• **Work item**
Return exactly the lines from the start of the records below through the line containing "Given: Click the Stream globe icon in sidebar", both ends included, and leave out the pictures.

• **Saved data entries**
··········

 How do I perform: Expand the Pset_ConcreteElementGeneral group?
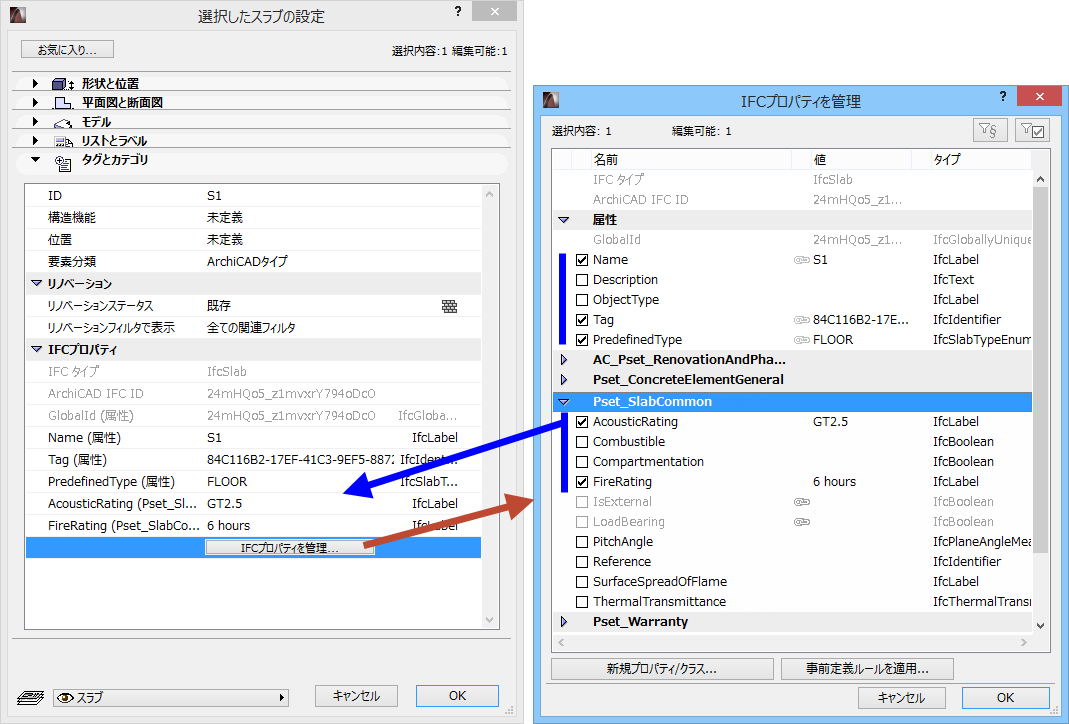pos(563,379)
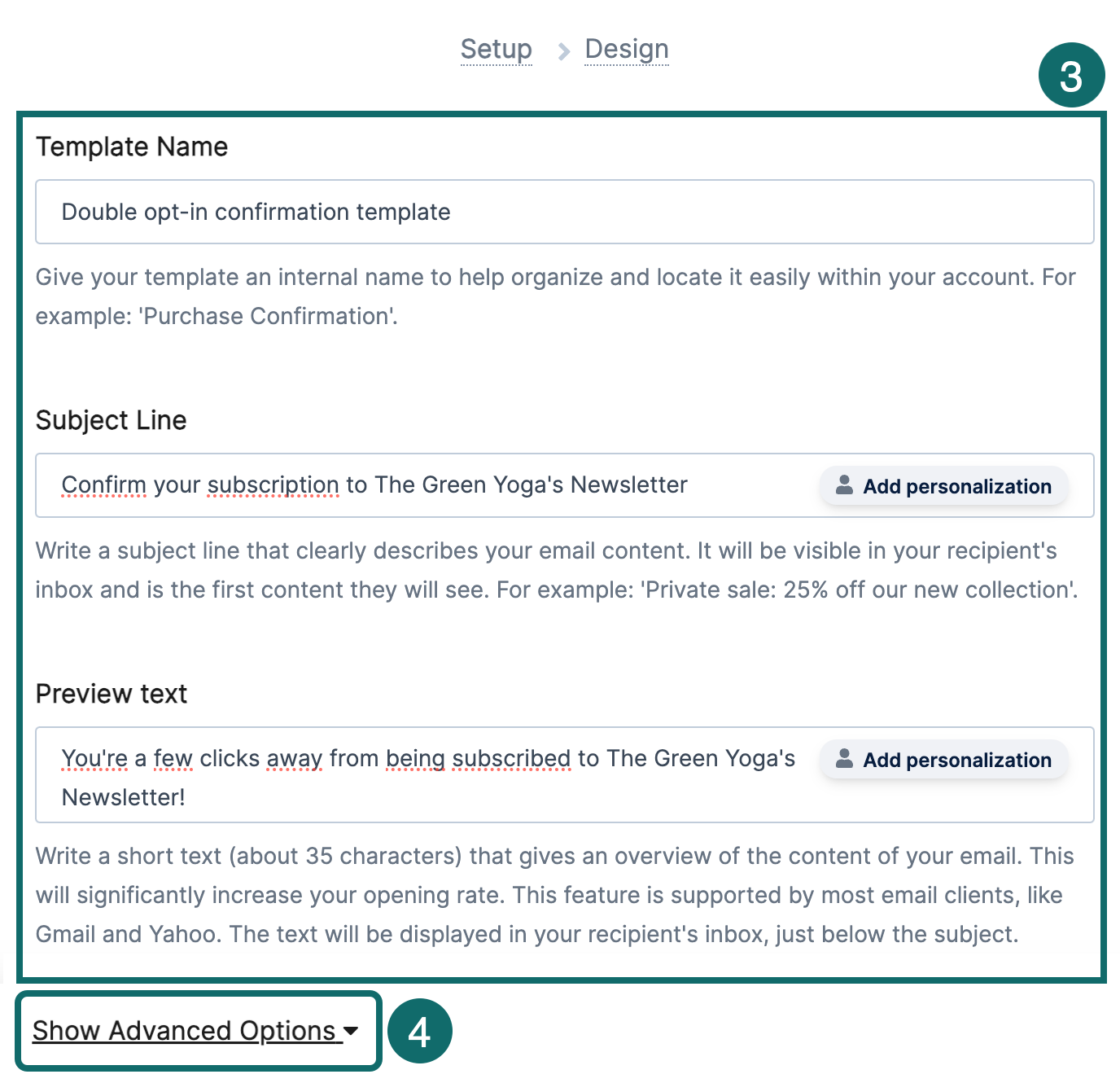Click the Gmail and Yahoo preview description
Image resolution: width=1120 pixels, height=1083 pixels.
coord(527,933)
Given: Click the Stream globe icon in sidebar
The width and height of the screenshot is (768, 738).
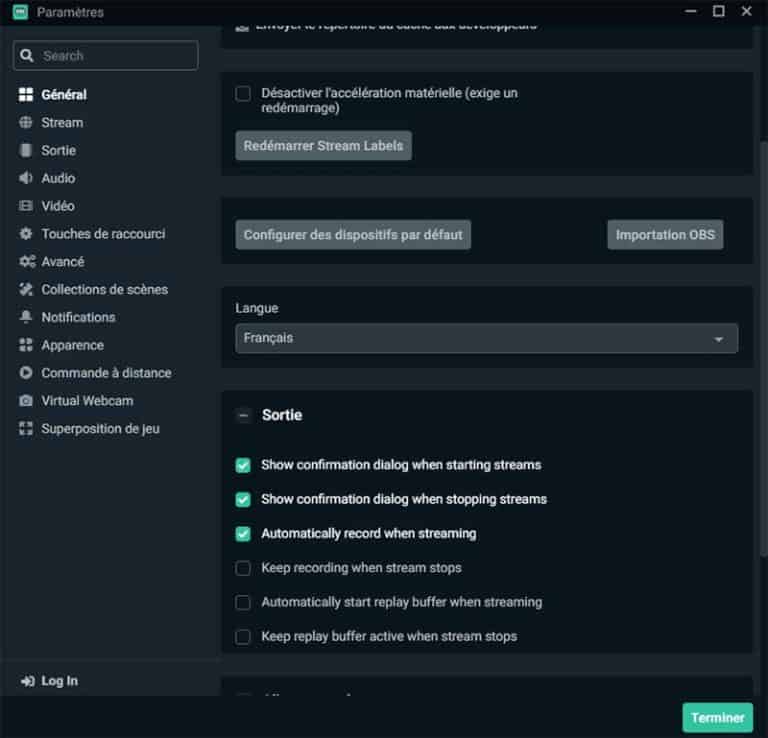Looking at the screenshot, I should coord(26,123).
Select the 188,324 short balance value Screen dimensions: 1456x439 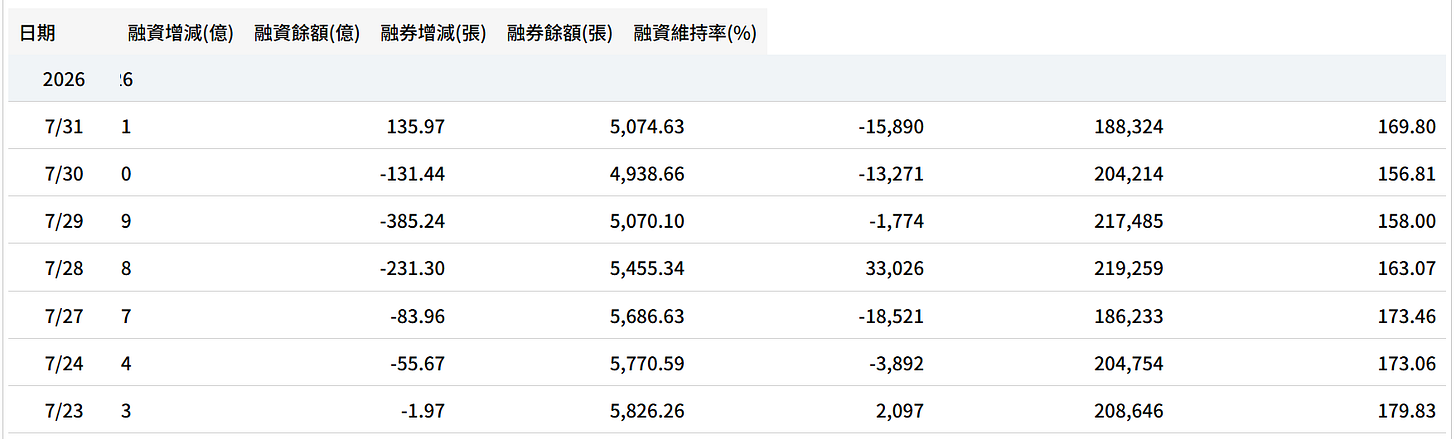pyautogui.click(x=1129, y=127)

··········

• **Answer to this problem**
 How do I perform: Expand the Pset_ConcreteElementGeneral group?
pos(563,379)
Click the Gmail and Yahoo preview description
Image resolution: width=1120 pixels, height=1083 pixels.
coord(527,933)
Given: Click the Stream globe icon in sidebar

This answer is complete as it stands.